New York’s education officials are waging war on parents — we must fight back

· New York Post

When state Education Commissioner Betty Rosa last month struck down Massapequa’s school-board resolution enforcing Title IX in our schools, it wasn’t just an example of Albany’s bureaucratic overreach.

It was a direct hit on girls — and a warning shot to families across New York state.

Last fall, the Massapequa Board of Education passed a resolution clarifying that our policies bar biological males from using female spaces in local schools, in keeping with President Donald Trump’s executive order on Title IX.

In our Long Island school district, it wasn’t a controversial question; polling consistently shows that most Americans, across party lines, believe boys don’t belong in girls’ sports, locker rooms or bathrooms.

But the New York Civil Liberties Union filed suit with the commissioner, and her April ruling aims to force the district to violate federal law and override the will of the community.

That should concern every parent.

Women fought for decades for equal opportunities, for privacy and for fairness in sports and spaces.

Now those gains are being stripped away by one-party rule in Albany, as Gov. Kathy Hochul and her allies push an agenda that weakens the role of the family and elevates ideology over common sense.

They insist that any student can choose which locker room or bathroom to use, regardless of biological sex.

And if girls are uncomfortable, if they feel exposed, anxious or pushed aside?

They’re told to accommodate, to take a seat and accept their second-class status.

It’s all part of an effort to replace the authority of parents with the authority of the state.

After all, the State Education Department’s official guidance document on transgender students tells schools that “safety concerns or lack of acceptance” mean kids and teens “may begin their transition at school without parent/guardian knowledge.”

It’s instructing schools to keep secrets from parents — as if a child’s own family is a threat.

And the state’s overreach doesn’t stop at locker rooms or parental rights.

Rosa is forcing New York’s schools to degrade their academic standards, redefining “success” by dressing up lower expectations as progress.

They’re not even trying to hide it.

“Those districts that have put an exceeding value on high performing tests . . . are going to struggle,” Rosa declared last year, as the Board of Regents ditched high-school exit exams in favor of project-based “Portrait of a Graduate” requirements.

“They are going to go through a mind shift, a value shift.”

> [Data supplied]:
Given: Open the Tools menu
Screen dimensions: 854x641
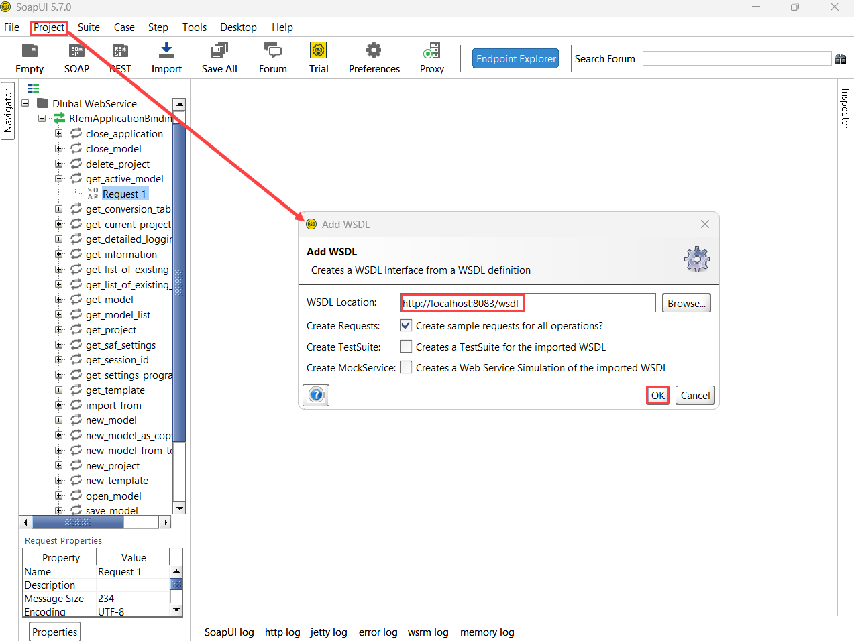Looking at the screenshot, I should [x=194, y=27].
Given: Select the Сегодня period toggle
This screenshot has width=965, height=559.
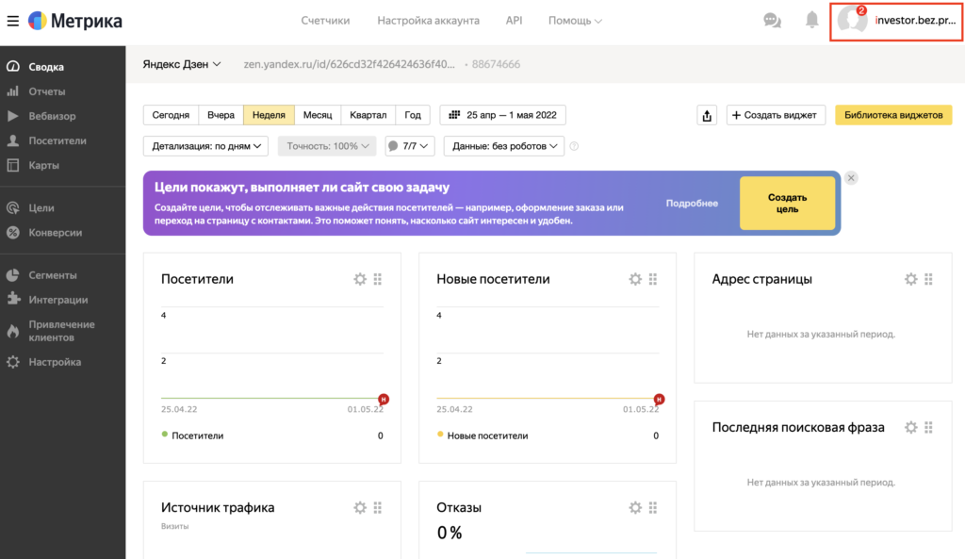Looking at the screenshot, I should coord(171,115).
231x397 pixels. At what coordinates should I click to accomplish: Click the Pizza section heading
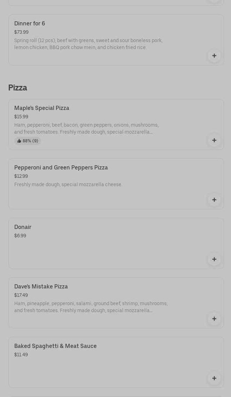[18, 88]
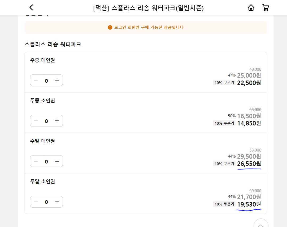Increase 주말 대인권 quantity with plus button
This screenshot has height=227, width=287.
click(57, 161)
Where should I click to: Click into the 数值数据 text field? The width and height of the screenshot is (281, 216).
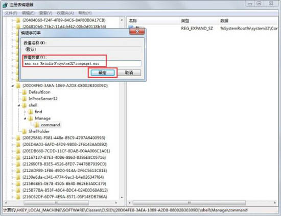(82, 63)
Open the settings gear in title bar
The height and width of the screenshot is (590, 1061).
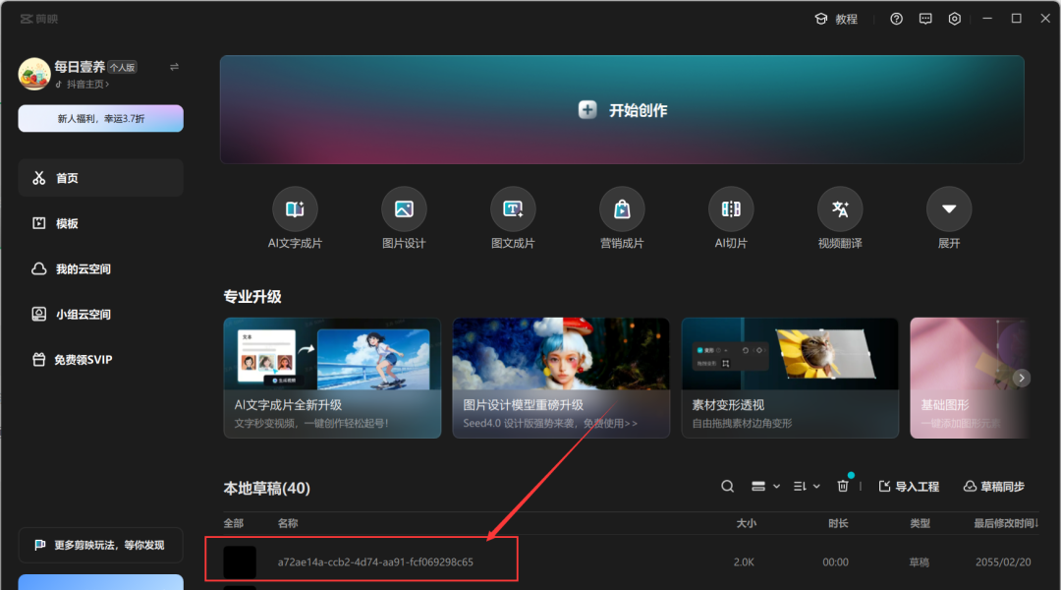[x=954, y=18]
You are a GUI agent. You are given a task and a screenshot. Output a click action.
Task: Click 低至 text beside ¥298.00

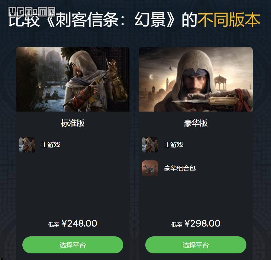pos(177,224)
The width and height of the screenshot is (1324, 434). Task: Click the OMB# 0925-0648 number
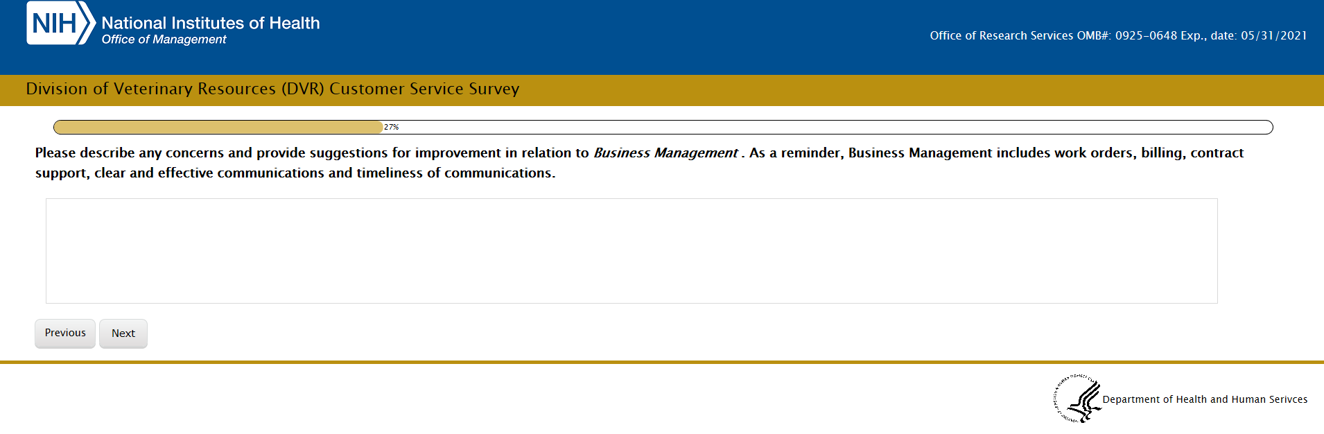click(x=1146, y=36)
...
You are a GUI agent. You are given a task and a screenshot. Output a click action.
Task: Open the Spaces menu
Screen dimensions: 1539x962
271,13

> [Work instruction]: Pick up the opinion piece about New York's education officials and parents after its last sentence, and carry it on in the same voice.

> [Written answer]:
Think about that: In New York schools, high standards are a thing of the past.

Once you accept that shift, and excellence is no longer the goal, students end up with diplomas carrying little meaning, unprepared for the responsibilities of citizenship.

Maybe that’s by design.

Why are school boards across New York going along with this?  

Because they’re boxed in by what I call “Education Inc.” — a network of agencies, associations, lawyers and advisers all pushing the same message: Comply or else.

Albany, we’re told, will withhold funding, or remove you from office, or otherwise punish those who step out of line.

Many board members will tell you privately they know this is wrong. But they won’t dare say it publicly.

Intimidation, fear and silence are undermining parents and pressuring local school boards.

And our children are paying the price.

It’s time for parents to step up and reengage.

Six years ago, many of us were outraged when COVID-era remote learning gave us a chance to see what our schools were really teaching — but since then, we’ve fallen back into complacency.

So find out who is on your school board, and make a point of voting; those elections matter more than you may realize.

Then contact those board members and encourage them to do what’s right.

It’s a lot easier to stand firm when you know your community is behind you.

Finally, we need more people with courage to step forward and get involved.

Your schools should reflect your community’s values — not Albany’s.

Massapequa has refused to quietly accept policies we so deeply oppose.

In December, we filed a lawsuit against Rosa in federal court seeking justice for our students. That matter is still pending.

But no district can win this war on our girls and on our families alone.

This isn’t a fight over locker-room rules anymore — it’s a battle over who gets to decide what’s best for our children.

Kerry Wachter is president of the Massapequa Board of Education.